Oligarch Abramovich paid for Tel Aviv apartment that Putin gave his old teacher

Russian dictator was long thought to have made generous gesture to widowed educator, but records show Russian-Israeli billionaire purchased asset through shell company

Israeli nonagenarian Mina Yuditskaya Berliner in a Tel Aviv apartment said to have been purchased by her former student, Vladimir Putin. (JTA/Ben Sales)
Israeli nonagenarian Mina Yuditskaya Berliner in a Tel Aviv apartment said to have been purchased by her former student, Vladimir Putin. (JTA/Ben Sales)

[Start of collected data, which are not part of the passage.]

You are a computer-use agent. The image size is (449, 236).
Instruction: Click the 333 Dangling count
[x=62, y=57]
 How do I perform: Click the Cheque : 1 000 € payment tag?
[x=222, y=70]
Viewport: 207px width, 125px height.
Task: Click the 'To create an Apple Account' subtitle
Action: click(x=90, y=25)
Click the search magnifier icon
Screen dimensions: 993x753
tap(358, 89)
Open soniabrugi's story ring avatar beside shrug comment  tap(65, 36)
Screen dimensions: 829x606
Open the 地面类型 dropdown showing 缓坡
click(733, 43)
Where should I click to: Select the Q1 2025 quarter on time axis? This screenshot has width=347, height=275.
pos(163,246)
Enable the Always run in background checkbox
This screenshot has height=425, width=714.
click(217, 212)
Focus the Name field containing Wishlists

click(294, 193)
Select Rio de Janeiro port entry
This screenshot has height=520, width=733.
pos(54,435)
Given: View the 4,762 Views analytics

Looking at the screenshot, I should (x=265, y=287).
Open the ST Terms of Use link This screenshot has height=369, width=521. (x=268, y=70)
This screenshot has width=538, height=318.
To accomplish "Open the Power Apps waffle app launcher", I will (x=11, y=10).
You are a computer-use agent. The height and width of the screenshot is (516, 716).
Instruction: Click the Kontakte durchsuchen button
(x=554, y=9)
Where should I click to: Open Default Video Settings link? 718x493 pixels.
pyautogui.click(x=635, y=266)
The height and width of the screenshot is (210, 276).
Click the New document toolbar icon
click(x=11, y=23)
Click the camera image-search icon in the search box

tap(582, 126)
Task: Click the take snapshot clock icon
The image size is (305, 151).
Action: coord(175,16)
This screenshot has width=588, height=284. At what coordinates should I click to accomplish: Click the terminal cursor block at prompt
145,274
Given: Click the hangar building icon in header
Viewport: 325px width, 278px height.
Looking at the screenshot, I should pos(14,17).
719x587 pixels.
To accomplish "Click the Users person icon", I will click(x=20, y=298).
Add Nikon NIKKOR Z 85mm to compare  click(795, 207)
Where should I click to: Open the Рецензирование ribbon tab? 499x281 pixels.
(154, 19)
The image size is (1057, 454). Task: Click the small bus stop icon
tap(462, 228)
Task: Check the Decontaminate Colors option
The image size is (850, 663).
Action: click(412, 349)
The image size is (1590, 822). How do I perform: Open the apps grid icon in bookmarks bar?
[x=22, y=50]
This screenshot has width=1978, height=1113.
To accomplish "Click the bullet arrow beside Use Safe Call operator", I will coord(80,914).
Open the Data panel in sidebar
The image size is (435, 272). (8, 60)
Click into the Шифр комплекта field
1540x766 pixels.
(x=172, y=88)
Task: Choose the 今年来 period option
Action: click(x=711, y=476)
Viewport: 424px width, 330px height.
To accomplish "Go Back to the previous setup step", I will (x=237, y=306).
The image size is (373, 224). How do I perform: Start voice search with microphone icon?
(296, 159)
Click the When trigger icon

Vladimir Putin had long been thought to have bought an apartment in Tel Aviv for an old teacher of his, in a rare upbeat story about the Russian dictator, but newly unearthed documents have shown that oligarch Roman Abramovich actually paid for the property.

Mina Yuditskaya-Berliner was Putin’s high school German teacher in today’s St. Petersburg in the 1960s.

She moved to Israel in 1973 and lost track of Putin for decades until noticing him in public appearances during his rise to power.

Then, while in her 80s, she saw that Putin was set to visit Israel and asked the Russian consulate if she could attend the sidelines of an event to get a glimpse of her old student.

In a surprise for the elderly widow, during the 2005 visit, she was hosted at a Jerusalem hotel and treated to a private audience with Putin. The two joked together over tea, and Putin took down her address. Gifts later arrived at her apartment, including a watch and a copy of Putin’s book bearing a personal message.

Shortly after that, an employee of the Russian government showed up at her doorstep and took her to see some apartments in the center of Tel Aviv, she told Ynet.

“I told him all I needed was a flat that would be near the bus station, the market and kuppat holim,” she said, using the Hebrew term for a health clinic. “It all happened fast from there on. A few months later the movers came to my [rented] apartment in Florentine [in southern Tel Aviv], packed everything up and moved me,” she said.

In this December 2, 2010, file photo, then-Russian prime minister Vladimir Putin, right, congratulates members of the Russian delegation, from left: conductor Valery Gergiyev, businessman Roman Abramovich and Nizhny Novgorod governor Valery Shantsev; after it was announced that Russia would host the 2018 soccer World Cup, in Zurich, Switzerland. (AP Photo/Alexei Nikolsky, Pool, File)

Putin was believed to have bought her the apartment, but according to a Sunday report, the Russian-Israeli oligarch Abramovich actually paid for the property.

Records showed that Yuditskaya-Berliner received $245,000 from N.P. Gemini Holdings Ltd., a shell company based in Cyprus, the same day she bought the apartment in June 2005, The Washington Post reported.

Abramovich’s name does not appear in the documents, but other leaked files from a UK court case listed Abramovich as the company’s owner.

A representative for Abramovich said the gifted apartment had been arranged by Rabbi Alexander Boroda, the head of the Federation of Jewish Communities of Russia. Yuditskaya-Berliner had been living in rough conditions and the federation found her a suitable apartment and donors, he told The Post. Abramovich is the federation’s board of directors chairman.

The apartment deal appears to show financial ties between Putin and Abramovich, which the oligarch has previously denied.

Yuditskaya-Berliner died in 2017 at the age of 96. She left the property to the Russian Federation, which is still listed as the apartment’s owner.

Abramovich is the former owner of England’s Chelsea soccer club and was once Israel’s wealthiest individual. The expense of the apartment would have been a trifle to the billionaire.

Abramovich has been under sanctions pressure since Putin’s invasion of Ukraine and has been seen in Israel several times since the war started. He took Israeli citizenship in 2018, although it is not clear how much time he spends in the country.

Analysts have said Russia’s invasion has been a personal disaster for Abramovich, wiping billions off the value of his assets.

Abramovich amassed a fortune in Russia’s oil and aluminum industries following the 1991 breakup of the Soviet Union. In 2005, Russian state-owned energy giant Gazprom paid $13 billion for the Sibneft oil company controlled by Abramovich, allowing Putin’s Kremlin to recapture state influence in the lucrative energy industry.